E. Hills official doubts impact of air monitors

Bill San Antonio

State officials may have appealed to the Federal Aviation Administration for increased use of air noise monitors to track airplane noise pollution throughout New York State, but an East Hills aircraft noise abatement committee member said Monday that such monitors may not solve the village’s problems.

East Hills resident Josh Peltz, who earlier this year was appointed to lead the village’s aircraft noise abatement committee, said at Monday’s Board of Trustees meeting that even if the village were to receive a noise monitor, “for people to think it’s going to happen tomorrow is not realistic.”

The monitors, he said, may not even provide helpful data.

Because the noise monitors measure airplane noise during the course of an entire year, Peltz said all the moments that do not register a high reading would cancel out higher readings when averaged together.

A single, substantial event would typically register a 65 or higher on the monitors, Peltz said.

“As intrusive as the planes are, there’s a lot of time the planes don’t fly over,” Peltz said.

Earlier this month, U.S. senators Charles E. Schumer and Kirsten Gillibrand, joined representatives Steve Israel (D-Dix Hills), Carolyn McCarthy (D-Mineola) and Grace Meng (D-Queens), in writing a letter to Port Authority Executive Director Patrick Foye and Federal Aviation Administration Administrator Michael P. Huerta saying that the implementation of additional airplane noise monitors are needed to more accurately monitor airplane noise levels near John F. Kennedy International Airport and LaGuardia Airport.

But Peltz said that even though state officials pushed for more noise monitors throughout Queens and Nassau, FAA officials regarded the request as a casual suggestion, rather than a demand.

In a recent meeting with FAA and Port Authority officials, Peltz said the monitors currently in use were more likely to be replaced or fixed than expanded to other areas.

“We’ve got to keep knocking down politicians’ doors,” Peltz said.

In early July, East Hills Mayor Michael Koblenz met with Israel and other village mayors to discuss the flow of air traffic across the North Shore, and the village earlier this month hosted a public meeting during which residents were informed of the proper ways of sending complaints about air noise to Port Authority officials.

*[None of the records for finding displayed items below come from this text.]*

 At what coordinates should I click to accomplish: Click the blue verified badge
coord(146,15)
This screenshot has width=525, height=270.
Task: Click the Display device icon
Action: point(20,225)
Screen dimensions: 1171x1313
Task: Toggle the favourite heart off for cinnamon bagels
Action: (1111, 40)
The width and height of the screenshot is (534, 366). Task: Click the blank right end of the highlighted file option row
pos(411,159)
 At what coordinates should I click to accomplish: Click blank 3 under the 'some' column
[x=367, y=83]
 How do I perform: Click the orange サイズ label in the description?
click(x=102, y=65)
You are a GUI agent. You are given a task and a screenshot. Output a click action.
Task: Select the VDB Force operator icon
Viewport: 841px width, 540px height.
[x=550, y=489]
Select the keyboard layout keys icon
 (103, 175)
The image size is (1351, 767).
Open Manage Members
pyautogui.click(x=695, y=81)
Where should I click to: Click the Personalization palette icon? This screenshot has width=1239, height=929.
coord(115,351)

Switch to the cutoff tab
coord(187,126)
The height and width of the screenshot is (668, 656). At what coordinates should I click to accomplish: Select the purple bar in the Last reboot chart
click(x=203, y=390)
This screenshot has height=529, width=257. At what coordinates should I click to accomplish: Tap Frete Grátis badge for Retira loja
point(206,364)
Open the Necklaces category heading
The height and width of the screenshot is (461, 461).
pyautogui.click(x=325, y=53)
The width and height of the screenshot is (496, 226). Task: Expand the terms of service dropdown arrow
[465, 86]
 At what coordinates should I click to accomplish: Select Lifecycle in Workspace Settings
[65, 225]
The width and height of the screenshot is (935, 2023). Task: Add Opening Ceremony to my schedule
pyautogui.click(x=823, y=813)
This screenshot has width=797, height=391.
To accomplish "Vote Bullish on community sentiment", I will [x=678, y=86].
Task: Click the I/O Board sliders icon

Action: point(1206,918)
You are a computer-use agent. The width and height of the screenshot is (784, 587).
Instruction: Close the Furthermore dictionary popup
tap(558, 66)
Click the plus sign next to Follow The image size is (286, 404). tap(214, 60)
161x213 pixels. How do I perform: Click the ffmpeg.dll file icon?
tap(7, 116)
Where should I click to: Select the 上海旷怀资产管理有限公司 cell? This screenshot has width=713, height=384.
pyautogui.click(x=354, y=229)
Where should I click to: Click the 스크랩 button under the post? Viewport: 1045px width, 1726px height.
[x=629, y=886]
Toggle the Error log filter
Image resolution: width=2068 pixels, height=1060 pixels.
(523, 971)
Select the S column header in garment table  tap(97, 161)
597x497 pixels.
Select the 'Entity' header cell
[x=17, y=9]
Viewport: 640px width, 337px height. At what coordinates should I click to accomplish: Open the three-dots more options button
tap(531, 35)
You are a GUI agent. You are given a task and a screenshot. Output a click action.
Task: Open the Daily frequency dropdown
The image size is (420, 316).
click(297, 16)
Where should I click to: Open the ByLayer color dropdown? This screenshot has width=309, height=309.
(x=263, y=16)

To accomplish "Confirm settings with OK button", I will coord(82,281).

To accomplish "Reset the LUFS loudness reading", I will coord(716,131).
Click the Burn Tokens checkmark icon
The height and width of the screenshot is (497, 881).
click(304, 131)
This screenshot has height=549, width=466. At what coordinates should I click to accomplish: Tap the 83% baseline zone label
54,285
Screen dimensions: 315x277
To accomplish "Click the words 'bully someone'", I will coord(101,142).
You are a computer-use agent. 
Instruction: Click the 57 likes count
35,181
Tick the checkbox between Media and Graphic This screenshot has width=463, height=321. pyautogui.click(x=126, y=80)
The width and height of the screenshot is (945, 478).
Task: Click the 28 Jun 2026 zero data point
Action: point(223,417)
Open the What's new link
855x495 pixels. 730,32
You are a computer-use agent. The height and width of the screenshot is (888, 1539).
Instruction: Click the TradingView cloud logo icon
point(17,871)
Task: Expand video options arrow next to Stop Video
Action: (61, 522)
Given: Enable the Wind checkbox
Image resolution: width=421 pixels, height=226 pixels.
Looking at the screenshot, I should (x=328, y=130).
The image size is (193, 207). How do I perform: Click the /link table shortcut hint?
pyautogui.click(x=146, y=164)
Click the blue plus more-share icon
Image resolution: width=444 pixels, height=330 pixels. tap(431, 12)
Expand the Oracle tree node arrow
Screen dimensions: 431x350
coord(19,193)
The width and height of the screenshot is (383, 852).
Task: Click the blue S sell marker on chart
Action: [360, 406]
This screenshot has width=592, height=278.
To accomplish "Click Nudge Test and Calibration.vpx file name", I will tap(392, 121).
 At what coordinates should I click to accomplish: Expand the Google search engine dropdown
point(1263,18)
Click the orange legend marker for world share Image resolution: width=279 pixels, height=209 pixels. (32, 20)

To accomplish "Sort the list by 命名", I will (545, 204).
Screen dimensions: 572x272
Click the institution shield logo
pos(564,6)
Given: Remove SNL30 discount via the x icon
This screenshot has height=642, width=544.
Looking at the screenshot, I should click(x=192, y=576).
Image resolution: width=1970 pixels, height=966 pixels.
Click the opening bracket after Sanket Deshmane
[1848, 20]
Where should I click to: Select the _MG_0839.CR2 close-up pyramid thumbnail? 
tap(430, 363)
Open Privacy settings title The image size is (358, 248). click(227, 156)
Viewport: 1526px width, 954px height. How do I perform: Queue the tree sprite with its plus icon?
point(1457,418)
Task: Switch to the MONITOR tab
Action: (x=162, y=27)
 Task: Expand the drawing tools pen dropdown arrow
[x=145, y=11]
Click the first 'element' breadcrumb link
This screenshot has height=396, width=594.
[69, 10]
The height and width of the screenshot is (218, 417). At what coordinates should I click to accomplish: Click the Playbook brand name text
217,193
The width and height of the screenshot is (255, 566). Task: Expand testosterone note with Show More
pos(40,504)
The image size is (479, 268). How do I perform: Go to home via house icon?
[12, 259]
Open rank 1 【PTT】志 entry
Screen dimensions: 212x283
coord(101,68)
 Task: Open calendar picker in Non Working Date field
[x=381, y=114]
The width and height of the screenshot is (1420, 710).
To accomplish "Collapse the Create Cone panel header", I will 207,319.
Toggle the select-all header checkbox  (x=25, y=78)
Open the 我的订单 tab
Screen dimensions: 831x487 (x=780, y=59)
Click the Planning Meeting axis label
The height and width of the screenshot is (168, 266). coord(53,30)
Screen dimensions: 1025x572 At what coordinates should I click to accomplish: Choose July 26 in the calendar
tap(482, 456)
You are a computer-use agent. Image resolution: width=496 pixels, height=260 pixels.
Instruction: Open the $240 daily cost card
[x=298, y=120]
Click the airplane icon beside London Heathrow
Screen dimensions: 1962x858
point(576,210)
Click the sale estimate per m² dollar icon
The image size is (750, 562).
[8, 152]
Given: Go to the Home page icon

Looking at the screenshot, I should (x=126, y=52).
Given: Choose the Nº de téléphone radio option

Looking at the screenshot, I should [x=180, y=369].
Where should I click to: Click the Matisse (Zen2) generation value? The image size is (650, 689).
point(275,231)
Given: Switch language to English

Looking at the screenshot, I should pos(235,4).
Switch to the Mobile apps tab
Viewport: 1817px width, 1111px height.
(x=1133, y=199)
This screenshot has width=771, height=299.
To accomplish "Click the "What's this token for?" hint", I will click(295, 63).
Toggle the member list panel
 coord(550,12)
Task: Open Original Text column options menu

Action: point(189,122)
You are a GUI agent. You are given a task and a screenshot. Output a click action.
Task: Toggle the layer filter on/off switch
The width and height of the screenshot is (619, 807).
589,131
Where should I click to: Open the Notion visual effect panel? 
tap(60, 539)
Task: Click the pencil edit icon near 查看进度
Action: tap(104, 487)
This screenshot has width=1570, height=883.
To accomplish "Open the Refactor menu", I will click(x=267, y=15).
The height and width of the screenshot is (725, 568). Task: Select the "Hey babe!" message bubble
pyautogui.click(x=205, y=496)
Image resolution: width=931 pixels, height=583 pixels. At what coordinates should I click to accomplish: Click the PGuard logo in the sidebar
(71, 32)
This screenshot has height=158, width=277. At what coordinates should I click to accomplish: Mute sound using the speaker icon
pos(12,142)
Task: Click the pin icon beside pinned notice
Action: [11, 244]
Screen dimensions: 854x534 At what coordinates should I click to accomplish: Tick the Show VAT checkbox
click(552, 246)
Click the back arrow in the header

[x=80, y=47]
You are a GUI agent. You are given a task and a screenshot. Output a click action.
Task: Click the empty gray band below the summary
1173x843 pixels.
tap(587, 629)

Koblenz has urged residents in attendance at board of trustees meetings in recent months to write letters voicing their discontent with the noise to Israel and state Sen. Jack Martins (R-Mineola), and the village created the aircraft noise abatement committee at its May 20 meeting to direct residents’ complaints. More recently, the village has urged other residents to join the committee.

The village also approved a contract agreement with the Roslyn Water District to split the cost of a water main that will soon be installed beneath Tara Drive, Finch Drive, Cardinal Drive and Flamingo Road.

Koblenz said the project will require the roads to be unearthed, and that the village was planning to replace them this year anyway.

The water district will also cover the full cost of the temporary replacement of the roads at the project’s conclusion.